Uma mulher baleada por uma policial militar na Zona Leste de São Paulo esperou mais de meia hora por socorro, mesmo com bases dos Bombeiros a poucos minutos do local. Thawanna Salmázio, de 31 anos, não resistiu aos ferimentos após a longa espera. Este caso levanta sérias questões sobre a demora resgate PM SP e o tempo de resposta das equipes de emergência na capital paulista.
As imagens das câmeras corporais de outros policiais, obtidas com exclusividade, mostram os fatos. O disparo feito pela soldado Yasmin Cursino Ferreira ocorreu às 2h59 do dia 3 de abril, em uma madrugada de baixo fluxo de veículos. Cerca de 40 segundos depois, o PM Weden Silva acionou o Centro de Operações da Polícia Militar (Copom) pedindo resgate. Contudo, a ambulância dos Bombeiros só chegou às 3h29, quase 30 minutos depois do chamado. O tempo de resposta foi bem maior do que o esperado pela própria corporação.
Leia também
Demora Resgate PM SP: Bases Próximas Não Foram Suficientes
Investigações mostram que havia unidades do Corpo de Bombeiros muito próximas ao local onde Thawanna foi baleada. Por exemplo, a base mais próxima fica na Avenida dos Metalúrgicos, em Cidade Tiradentes, a apenas seis minutos de distância. Além disso, uma segunda base, na Rua Luís Mateus, em Guaianases, estaria a cerca de 13 minutos do endereço. Estas estimativas de tempo foram calculadas usando um aplicativo de navegação, considerando o mesmo horário da ocorrência.

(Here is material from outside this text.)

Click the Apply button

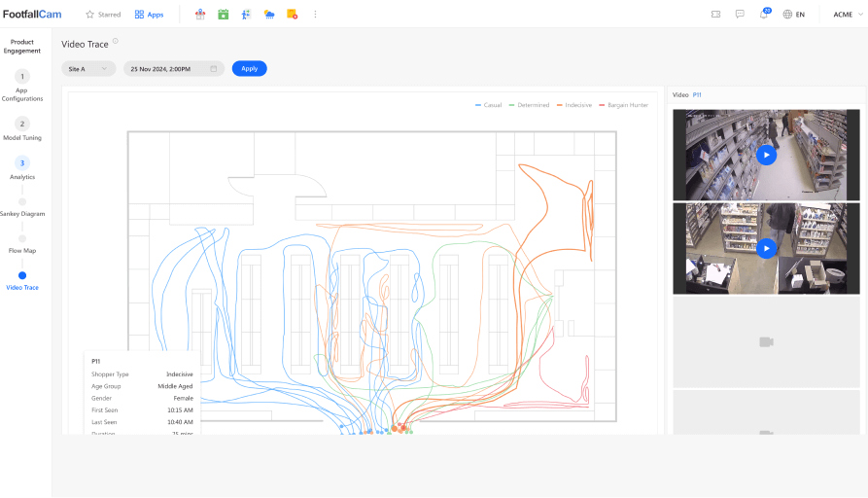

Apesar da proximidade das bases, a vítima precisou esperar. Este cenário aponta para falhas na coordenação ou na disponibilidade dos recursos de emergência, o que é preocupante. A vida de uma pessoa depende de um atendimento rápido e eficiente, e a demora resgate PM SP neste caso é um ponto crítico que exige esclarecimentos.
Metas de Atendimento e a Realidade do Resgate
A própria Polícia Militar tem suas metas para o tempo de resposta em emergências. O Guia de Indicadores 2020-2023 da corporação indica que o atendimento de emergência, tanto da PM quanto do Corpo de Bombeiros, deve ocorrer em até 20 minutos. No entanto, o tempo registrado no caso de Thawanna foi de mais de 30 minutos, ou seja, 10 minutos acima do limite estabelecido.
Um documento assinado pelo então chefe do Estado-Maior da PM, coronel Fernando Alencar Medeiros, revela que, em 2019, apenas 58% das ocorrências atendidas pelos Bombeiros ficaram dentro do intervalo de 20 minutos. A meta da corporação era atingir 60%. Estes dados mostram que a dificuldade em cumprir os tempos de resposta não é um fato isolado, mas um desafio que a instituição enfrenta há algum tempo.
A Secretaria da Segurança Pública (SSP) foi questionada sobre a demora e a dinâmica do resgate. As perguntas incluíram o local de onde saiu a ambulância e o tempo oficial entre o acionamento e a chegada. A pasta, no entanto, não deu detalhes e informou apenas que o caso está sob investigação. A SSP afirmou que todas as circunstâncias são investigadas com prioridade pelo DHPP e por Inquérito Policial Militar, com acompanhamento das corregedorias das instituições. Os dois policiais envolvidos foram afastados das atividades operacionais, e as imagens das câmeras corporais foram anexadas aos inquéritos.
Este evento trágico reforça a necessidade de revisar os protocolos e a eficiência do sistema de emergência em São Paulo. Afinal, a agilidade no socorro pode fazer a diferença entre a vida e a morte.